5.The registrant’s other certifying officer and I have disclosed, based on our most recent evaluation of internal control over financial reporting, to the registrant’s auditors and the audit committee of the registrant’s board of directors (or persons performing the equivalent functions):

(a)All significant deficiencies and material weaknesses in the design or operation of internal control over financial reporting which are reasonably likely to adversely affect the registrant’s ability to record, process, summarize and report financial information; and

(b)Any fraud, whether or not material, that involves management or other employees who have a significant role in the registrant’s internal control over financial reporting.
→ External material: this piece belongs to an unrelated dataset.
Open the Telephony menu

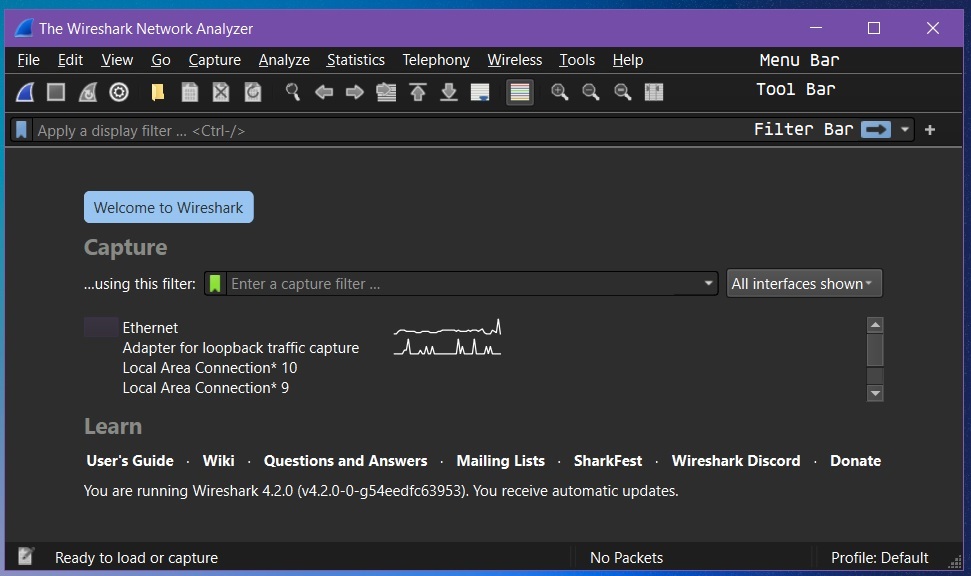(436, 60)
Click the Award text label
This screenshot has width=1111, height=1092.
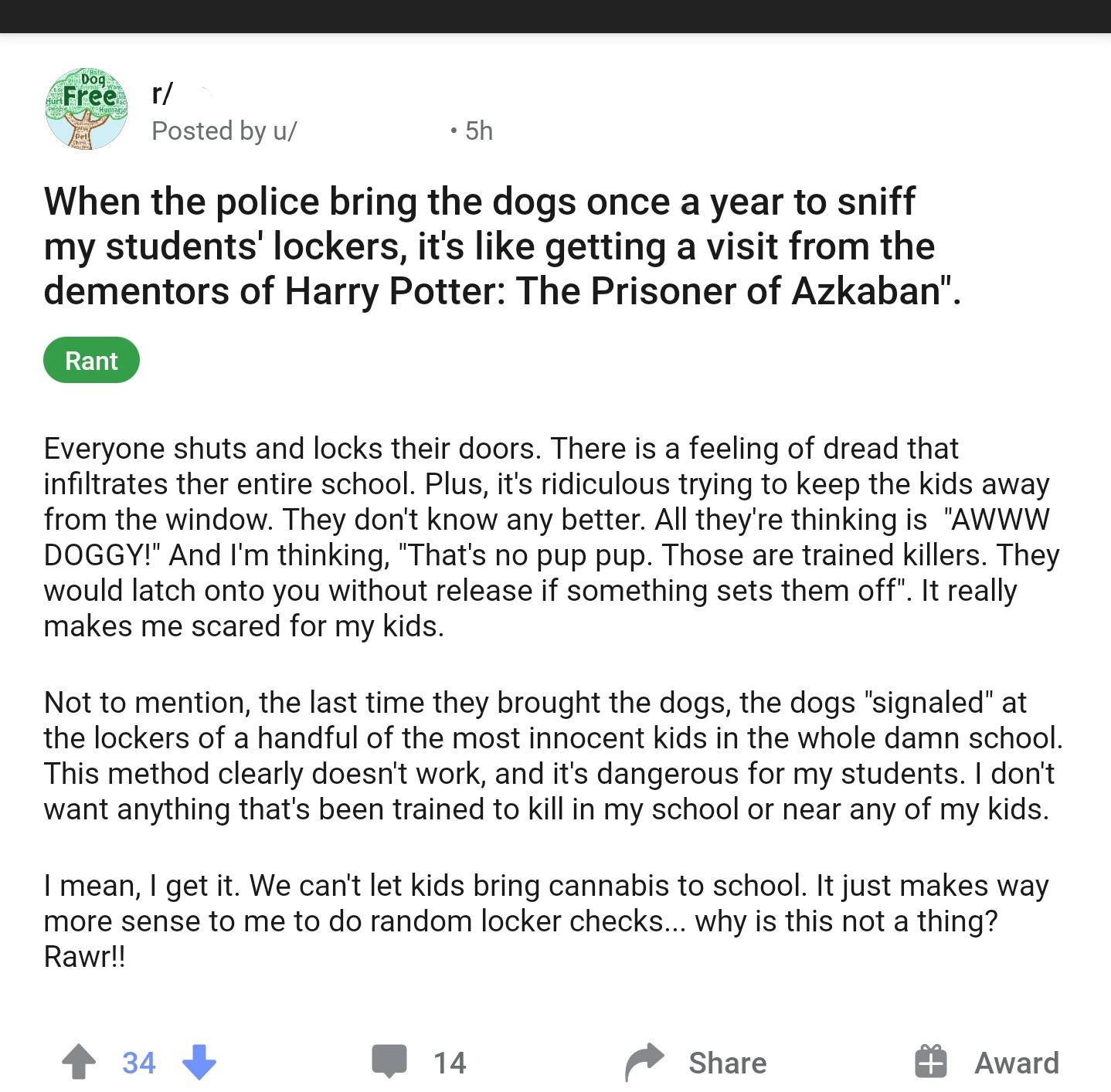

Dated this August 14, 2024.

By: /s/ CORY E. GILBERT
Cory E. Gilbert
Chief Financial Officer and Treasurer

Document

Exhibit 32.1

Certification of Chief Executive Officer

Pursuant to

Section 906 of the Sarbanes-Oxley Act of 2002 (18 U.S.C. 1350)

In connection with the accompanying Quarterly Report of MSC Income Fund, Inc. (the “Registrant”) on Form 10-Q for the quarterly period ended June 30, 2024 (the “Report”), as filed with the Securities and Exchange Commission on the date hereof, I, Dwayne L. Hyzak, the Chief Executive Officer of the Registrant, hereby certify, pursuant to 18 U.S.C. §1350, as adopted pursuant to §906 of the Sarbanes-Oxley Act of 2002, that:

(1)The Report fully complies with the requirements of Section 13(a) or Section 15(d) of the Securities Exchange Act of 1934, as amended; and

(2)The information contained in the Report fairly presents, in all material respects, the financial condition and results of operations of the Registrant.

/s/ DWAYNE L. HYZAK
Name: Dwayne L. Hyzak
Date: August 14, 2024

Document

Exhibit 32.2

Certification of Chief Financial Officer

Pursuant to

Section 906 of the Sarbanes-Oxley Act of 2002 (18 U.S.C. 1350)

In connection with the accompanying Quarterly Report of MSC Income Fund, Inc. (the “Registrant”) on Form 10-Q for the quarterly period ended June 30, 2024 (the “Report”), as filed with the Securities and Exchange Commission on the date hereof, I, Cory E. Gilbert, the Chief Financial Officer of the Registrant, hereby certify, pursuant to 18 U.S.C. §1350, as adopted pursuant to §906 of the Sarbanes-Oxley Act of 2002, that:

(1)The Report fully complies with the requirements of Section 13(a) or Section 15(d) of the Securities Exchange Act of 1934, as amended; and

(2)The information contained in the Report fairly presents, in all material respects, the financial condition and results of operations of the Registrant.